[What needs to be done] Exclude every picture. Output verbatim the lines from the one containing "You are a GUI" to the end of the data.

[Pixel coordinate grounding data]

══════

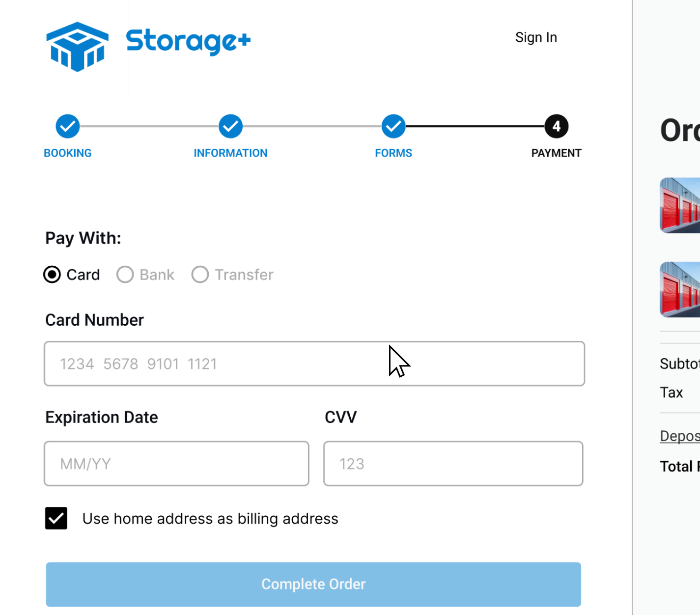This screenshot has width=700, height=615.
Task: Click the black step indicator circle for PAYMENT
Action: coord(556,126)
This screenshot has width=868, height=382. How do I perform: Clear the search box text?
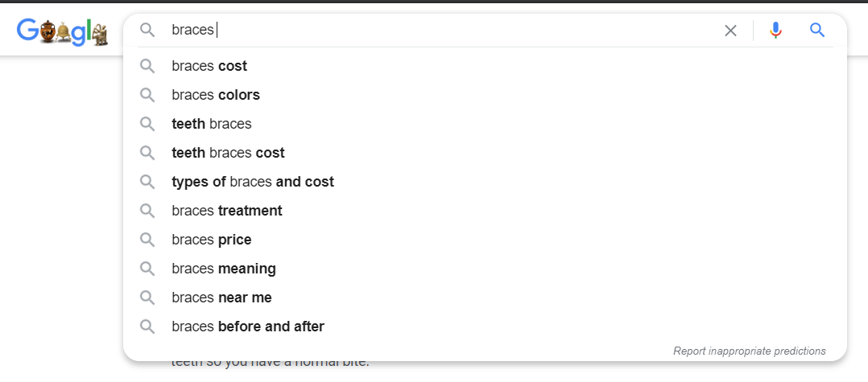click(730, 31)
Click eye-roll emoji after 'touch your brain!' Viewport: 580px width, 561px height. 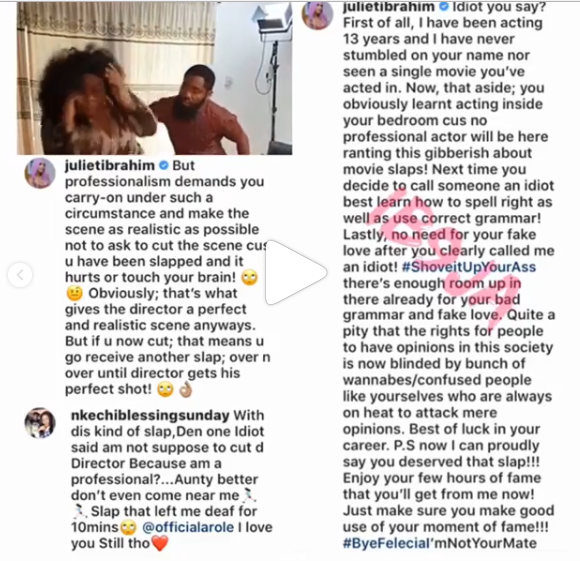point(250,277)
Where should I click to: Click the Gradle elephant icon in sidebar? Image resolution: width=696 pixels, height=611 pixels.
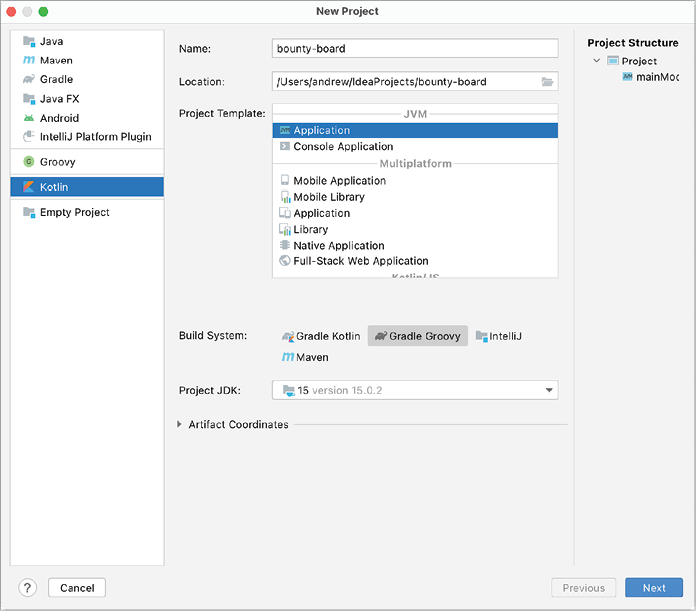29,79
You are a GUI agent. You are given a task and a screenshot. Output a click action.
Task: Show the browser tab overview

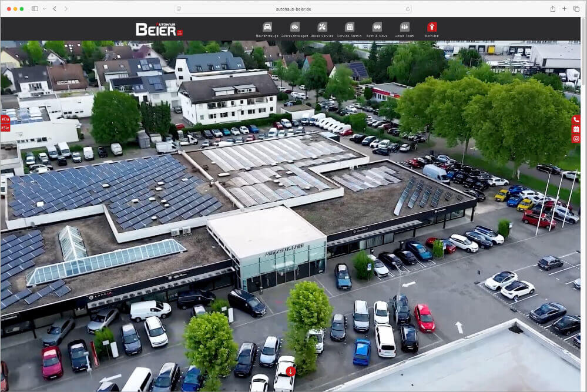pyautogui.click(x=576, y=9)
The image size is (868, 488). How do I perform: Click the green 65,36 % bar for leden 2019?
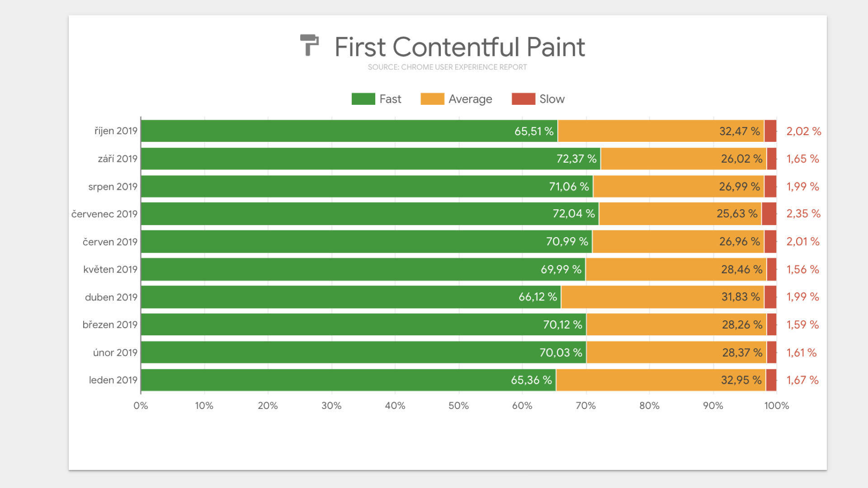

══════

[Solution]
You are a GUI agent. You are given a task and a screenshot. Output a click action.
Task: Show the browser tab overview

pyautogui.click(x=576, y=9)
The image size is (868, 488). How do I perform: Click the green 65,36 % bar for leden 2019?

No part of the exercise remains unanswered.